I came out of my own roll firing, willing with all my might my own shots to go where I decided they should. I fed into them my determination, my desire to live, my annoyance at having my shopping ruined - three bags of shoes left behind! - and all the pent up frustration I felt towards House Kuat as my own blood roared in my ears from a heart exceeding three hundred beats a minute. The first shot blasted a grenade in a mercenary's belt, blowing him up where he stood. The second intercepted another blaster bolt head-on, causing both blots to explosively dissipate at the point of impact, and the third found the wide-eyed shooter that had fired at me straight in his gaping mouth, drilling through the back of his head. I didn't have time to be sick, I was too busy having a running battle in the streets. Thus I expelled my nausea and dread into the Force, and enhanced my willingness to horribly murder the bastards hunting me on my own freaking birthday!

Then Aurra and I had to dodge more cannon fire from the assault shuttle firing on us.
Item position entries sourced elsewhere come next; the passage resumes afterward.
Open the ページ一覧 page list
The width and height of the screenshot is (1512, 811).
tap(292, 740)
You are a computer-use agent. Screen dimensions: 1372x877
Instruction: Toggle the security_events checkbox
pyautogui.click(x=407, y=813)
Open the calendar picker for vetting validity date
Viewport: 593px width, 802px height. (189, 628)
Joy. At least they'd run out of missiles; my bodyguard had actually shot those down.

In retrospect, our shuttle's autopilot malfunction had to be sabotage. I'd had to pilot the craft myself after that and I kinda suck at piloting; we'd ended on an obsolete, soon to be upgraded portion of the orbital rings rather than the Doughnut's bay, which was total bullshit. I suspected foul play on traffic control's part because there was no way I could have missed the only two-mile-wide doughnut-shaped ship on the station had they been leading us correctly. Then that premonition of bad things was proven true when a band of "outlaws" that station security had somehow failed to catch chose to attack us out of over a quarter-million small craft and five hundred million sapients on the station. Yeah, that was a coincidence the same way the Republic would happen to find a clone army to fight the Separatists with.
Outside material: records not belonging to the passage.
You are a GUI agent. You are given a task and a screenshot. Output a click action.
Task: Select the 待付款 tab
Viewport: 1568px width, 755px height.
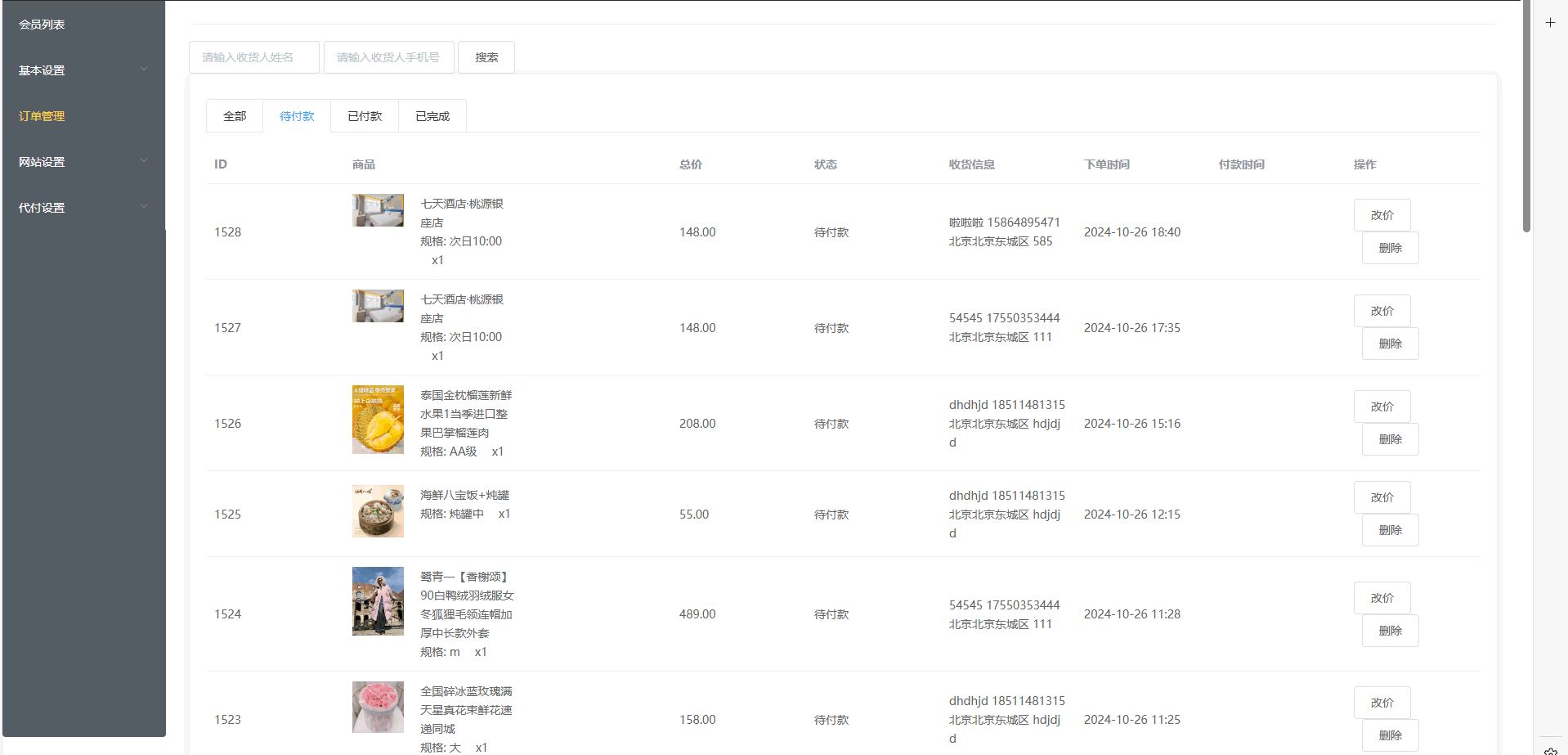tap(297, 116)
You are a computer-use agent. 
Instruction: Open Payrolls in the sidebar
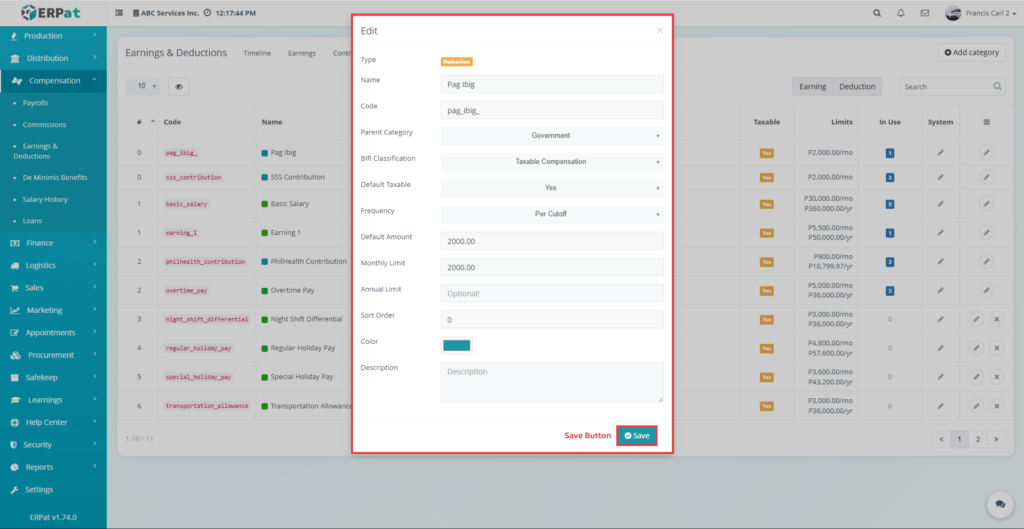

Another three assassins appeared in our path, shooting us with weapons on a station everyone but a single bodyguard per noble and station security was not supposed to have. Otherwise, Terminator Squad would already have flattened these amateur idiots. Case in point, Sing managed to shoot one down before he could aim even though they had surprised us, took a bolt from a cheap blaster pistol that failed to penetrate her light armor with that glancing blow, then leaped at the last guy, grappling with him mid-roll. She came out of the tumble mostly fine; he came with his head looking straight ahead because it had just completed a three hundred and sixty-degree turn.
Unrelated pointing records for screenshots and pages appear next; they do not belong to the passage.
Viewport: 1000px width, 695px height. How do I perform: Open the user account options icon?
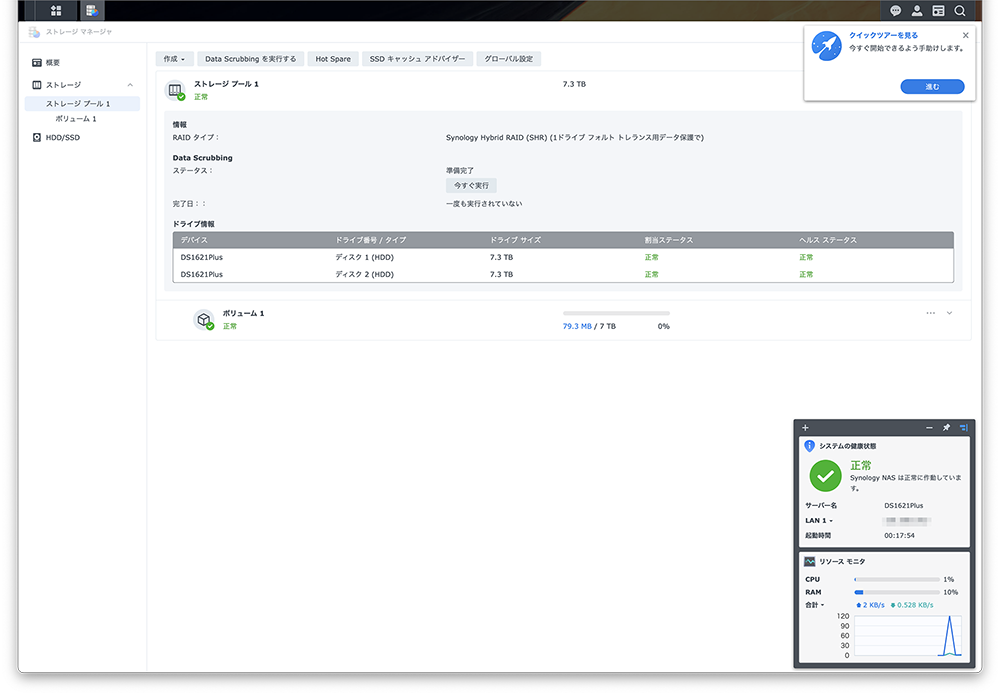click(917, 11)
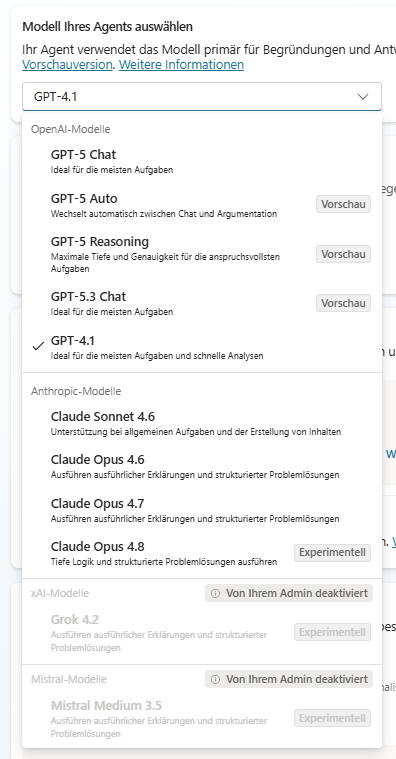Screen dimensions: 396x759
Task: Select the disabled Mistral Medium 3.5 entry
Action: [x=202, y=718]

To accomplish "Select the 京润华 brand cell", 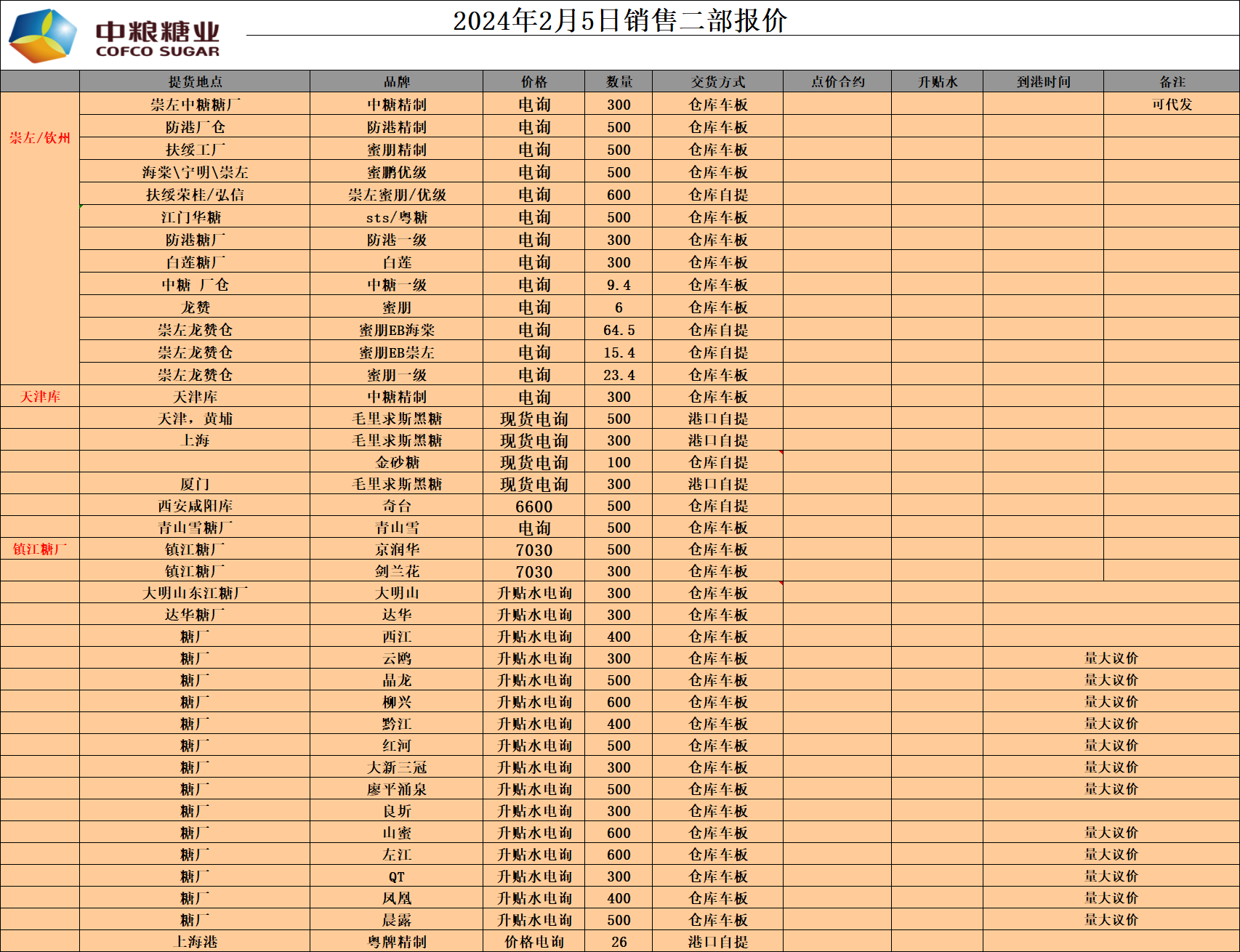I will [396, 549].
Then the assault shuttle following us shot over our heads, blowing the elevator we'd been running towards to bits. For some reason, it was that bit that finally had me burst into a full-blown tantrum.

"Screw this running away bullshit!" I screeched in exactly the tone and language little merchant princesses were not supposed to use. I drew my shock-stick, activated it, and turned around to face that fucking shuttle. A teenage girl in a gold dress, armed with a foot-long melee weapon that sparked prettily while facing a six-ton aircraft with a cannon longer than she was tall looked entirely ridiculous. The shuttle's pilot must have thought so too because he took his time to aim, wave at me through the canopy, and open fire.

My response to that? I drew heavily on the Force to intercept the blast with the Phrik-forged, lightsaber-parrying weapon at the right angle to send it back into the attacking shuttle's stabilizer with one hand, while I gave the pilot the finger with the other at precisely the right moment to best convey my displeasure before he lost control and crashed.

Then the shuttle exploded, and the blast wave hit me like an uppercut from a Rancor. A Rancor enhanced by Sith Alchemy which also happened to be on fire.

At least the other guy died knowing he'd been killed by a little girl.